受付に処方箋を出してしばらく待っていると、「お薬ができました」と名前を呼んでくれたのは、ほかならぬM子でした。薬や代金の受け渡しをしながらも、小声でおしゃべりをしてしまいます。M子とは子どもたちが幼いころから家族ぐるみのお付き合いをしてきました。私にはかけがえのない友人の一人です。
「こないだ、モト君を駅で見かけたわよ。電車の発車時刻が書かれてなくて、モト君、隣にいた女の人に、『電車、遅れてるよね』って聞いたの。そしたらその人も、『そうね、遅れてるね』って、ちゃんと答えてくれてね。私たちと同じぐらいのオバサンで、モト君のことをわかってくれたんだと思うけど、いい雰囲気だった」
そんなうれしい報告をしてくれました。ありがたいことです。
その女性にはもちろん、M子にも感謝です。
じつは、10数年も前、モトが中学生の頃、隣町の養護学校までリュックを背負って電車通学をしていました。

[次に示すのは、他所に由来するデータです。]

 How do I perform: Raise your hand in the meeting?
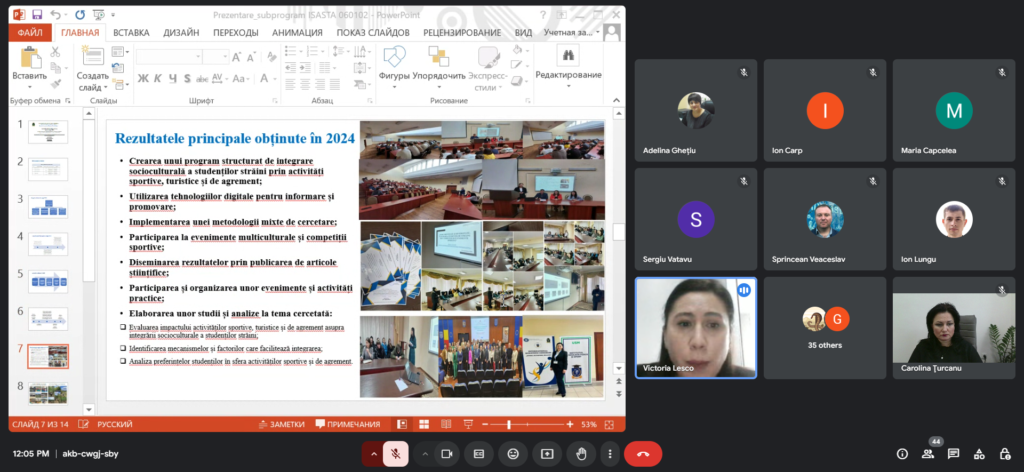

ある日のこと、車内でサラリーマン風の男性がモトに向かって、リュックがじゃまだから下ろしなさいと注意をしました。ところが、息子は自分のことを言われているとは気づかず、知らん顔をしていたようで、ホームに降りると、男性は怒りだすし、息子は大きななりをして泣きだす始末。ホームに人だかりができ始めました。駅員もやって来ました。
たまたまそこに通りかかったのが、M子だったのです。
「あら、モト君じゃないの」と、事情を話し、その場をさばいてくれたおかげで、事なきを得たのでした。
渡る世間に鬼はなし。
M子だけではありません。
「今日、モト君、見かけたよ。いつも走ってるね」
「モト君、いつも同じ時刻の電車に乗って、同じ場所に立ってますよ」
地元の友人たちが、たびたびそんな報告をしてくれます。
皆さま、本当にありがとうございます。
社会に見守られて、彼は生きていけるのです。